Tornado warnings, and dissecting writer’s block

Just climbed out of the bathroom with the family and the dog. Wow. We haven’t done that since the boys got all spindly. (And kudos to everyone for being reasonably sweet-smelling.) So we went from no significant rain for seven months to a line of severe thunderstorms with embedded tornadoes. It’s not over as I type, but it looks mostly so.

It’s tough for me to get any mental purchase on writing for pleasure right now. I have the same kinds of thoughts I always have, but I haven’t had the time or the frame of mind to stop and jot a few notes, which is how I usually do things. (Or, I have potentially entertaining ideas about people, but I know I couldn’t keep any writing about them effective yet vague enough to remain anonymous.)

That reminds me of the number one piece of advice I have for any writer (so far): be able to record an idea in any environment. Pen & paper; voice recorder on your phone; whatever, use it. If you have a good idea in the shower, get out and write it down. If you’re lying back down after getting up to pee in the middle of the night and you have a good idea, sit up and write it down. At least scrawl a few words to give your brain a fighting chance in the morning.
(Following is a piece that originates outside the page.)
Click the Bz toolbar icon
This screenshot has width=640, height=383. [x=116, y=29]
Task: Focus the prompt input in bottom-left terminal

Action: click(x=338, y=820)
One of the biggest lies you will ever tell yourself is “I’ll remember that,” referring to a good idea.

No, you won’t. And the harder you try to pull it back from the abyss, the more quickly it will slip out of reach, just like sand in a closing fist. It is agonizing to remember nothing about an idea except that it was good. I had an idea about a month ago that I remember as possibly book-level in magnitude, and I can’t tell you the first thing about it because it was 4:30 in the morning and I wanted to go back to sleep more than I wanted to sit up on an elbow holding a flashlight in my teeth for two freakin’ minutes.

Is that tendency actually tactically worse with age? Or is it that I’m wise enough now to recognize the tragedy of it? Or a combination?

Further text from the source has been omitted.